Uncontrolled high blood pressure (hypertension) raises the risk of disability in older adults, according to a new report.
“Considering that 65 percent of the elderly population has hypertension and that 71 percent of them have uncontrolled hypertension, it is contributing significantly to disability and to healthcare expenditure in the US,” warn researchers in the journal Hypertension.
Dr. Ihab Hajjar, from Harvard Medical School in Boston, and associates analyzed data from 999 adults who took part in the Charleston Heart Study from 1960 to 1993. Their average age was 68.5 years and 57 percent of them were women and 39 percent were African American.
The study subjects had their blood pressure measured at multiple points throughout the study and a variety of standard tests were used to assess physical function and disability during follow-up.
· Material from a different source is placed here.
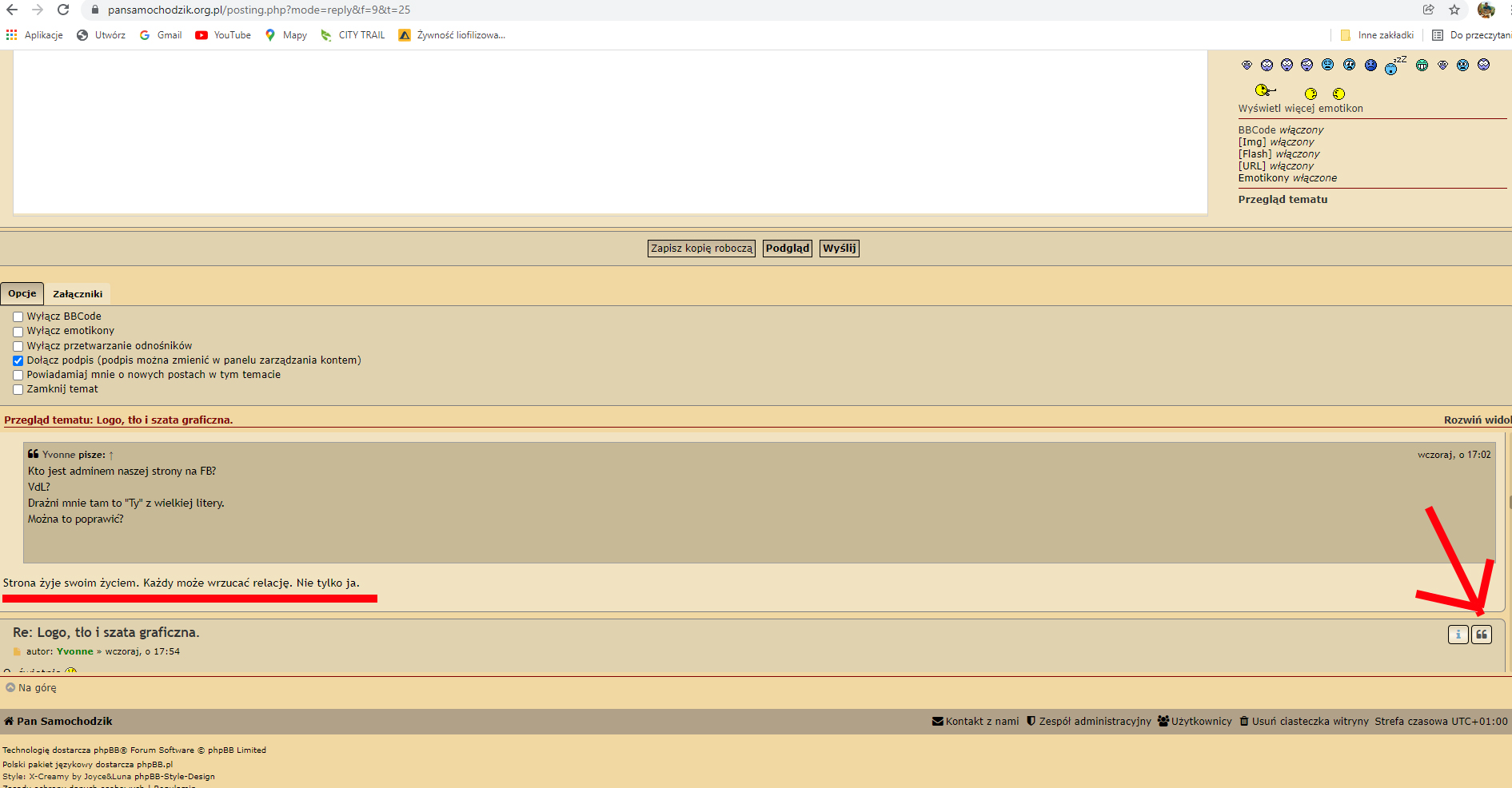1512x788 pixels.
Task: Insert the sleeping zZZ emoticon
Action: tap(1394, 66)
Increases in systolic blood pressure during the study were associated with reduced function on all of the tests. Systolic BP is the top number in blood pressure readings that represents pressure while the heart contracts.
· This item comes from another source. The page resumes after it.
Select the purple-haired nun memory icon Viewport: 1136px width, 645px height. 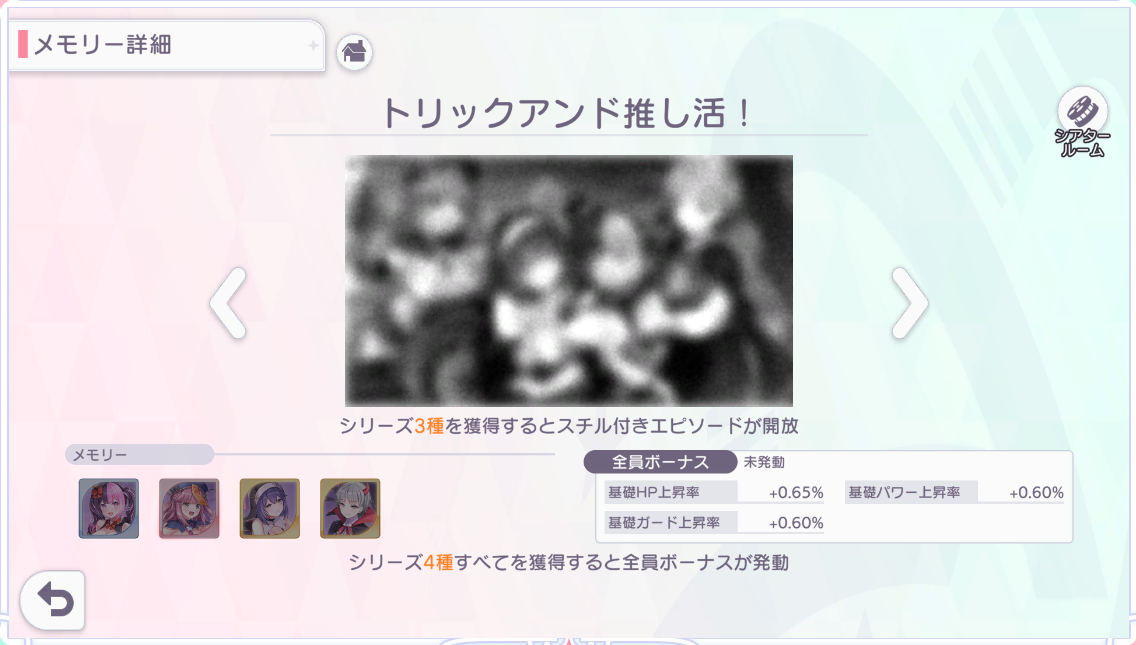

The presence of hypertension (defined as 140/90 mm Hg or greater or the use of antihypertensive agents) raised the risk of new disability between 28 percent and 30 percent, depending on the test, the investigators found.
Uncontrolled hypertension (140/90 mmHg or greater while using antihypertensive agents) increased the risk by 29 percent to 35 percent.
With controlled hypertension, the risk for disability was somewhat lower, ranging from 16 percent to 25 percent, but this was not statistically significant.
“Identification of another risk factor for disability, in this case, hypertension, may be considered bad news,” Drs. Merrill F. Elias and Penelope K. Elias, from the University of Maine in Orono, comment in a related editorial.
“However, the study by Hajjar et al also offers good news. A successfully treated cohort of study participants for whom blood pressure was reduced to normal levels on antihypertensive drugs did not show decline in functional abilities compared with normotensive subjects.”